Resident Commissioner of the Gilbert and Ellice Islands
- In office 1895–1909
- Preceded by: Charles Richard Swayne
- Succeeded by: John Quayle-Dickson

Personal details
- Born: 19 March 1863 India
- Died: 12 March 1929 (aged 65) Dorset
- Occupation: Colonial Service

= William Telfer Campbell =

British Colonial Service administrator

William Telfer Campbell (March 19, 1863 – March 12, 1929), born in India, was the second Resident Commissioner of the Gilbert and Ellice Islands protectorate, from 1895 to 1909.

Campbell had started his career in the Royal Irish Constabulary.

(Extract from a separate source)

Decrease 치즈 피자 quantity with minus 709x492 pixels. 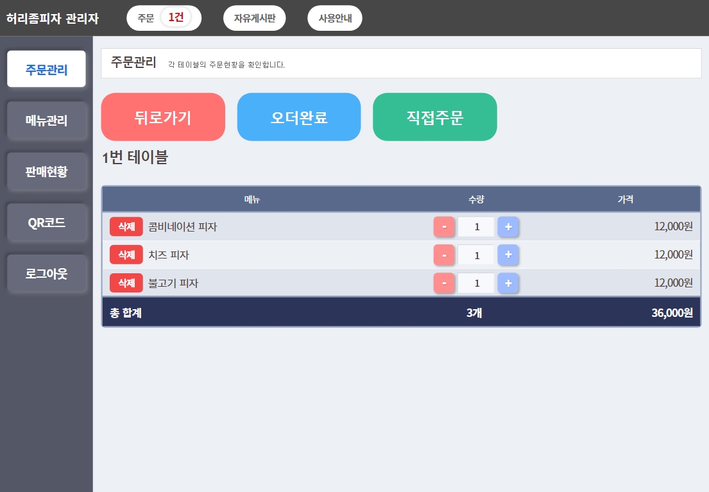(444, 255)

He was twice the subject of official enquiries into high-handedness, brutality, and the use of forced labour. In 1901 complaints began to reach the United Kingdom of misgovernment in the Gilbert Islands.

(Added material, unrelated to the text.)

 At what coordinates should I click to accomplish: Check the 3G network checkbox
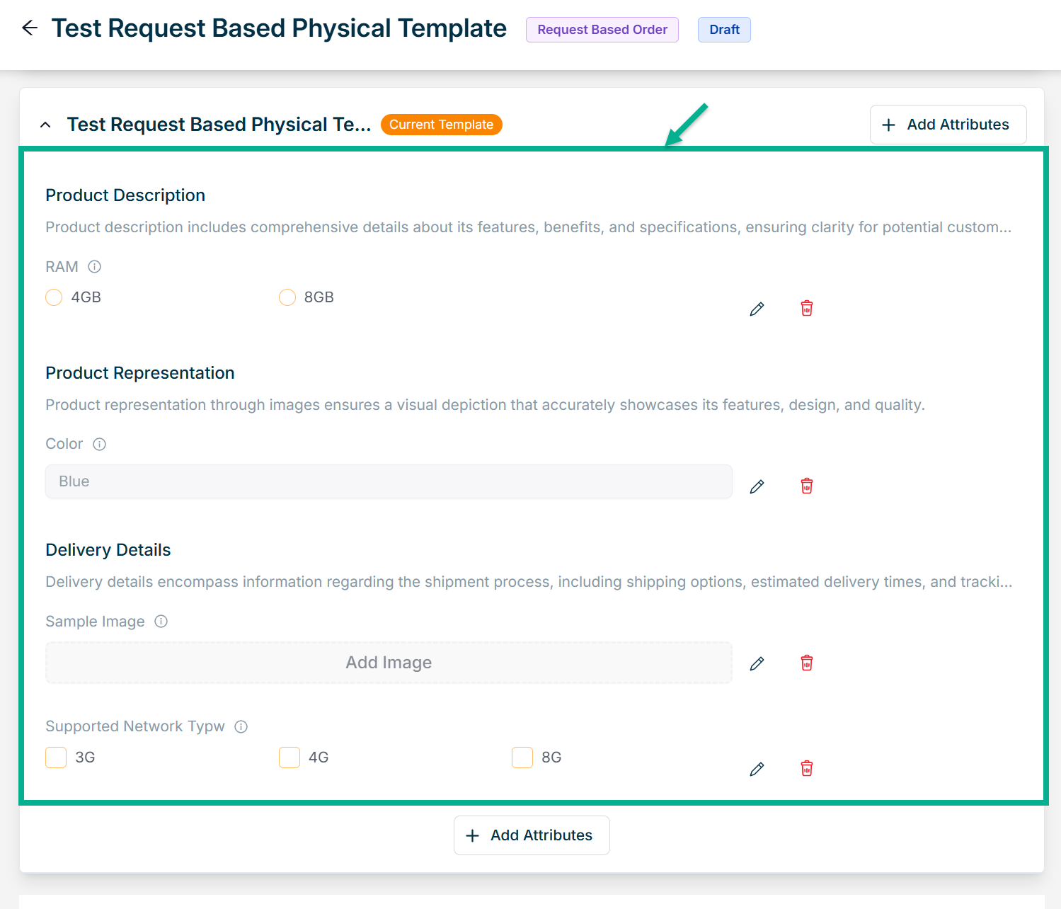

The conduct of Campbell was criticised as to his legislative, judicial and administrative management (including allegations of forced labour exacted from islanders) and became the subject of the 1909 report by Arthur Mahaffy. In 1913, an anonymous correspondent to The New Age newspaper described the maladministration of W. Telfer Campbell and challenged the partiality of Arthur Mahaffy, because he was a former colonial official in the Gilbert and Ellice Islands Protectorate. The anonymous correspondent, probably John Quayle-Dickson, also criticised the operations of the Pacific Phosphate Company on Ocean Island.

He was then British consul in Tonga from 1909 to 1913. After being "withdrawn from service in the Pacific", he became Colonial Secretary of the Colony of The Gambia.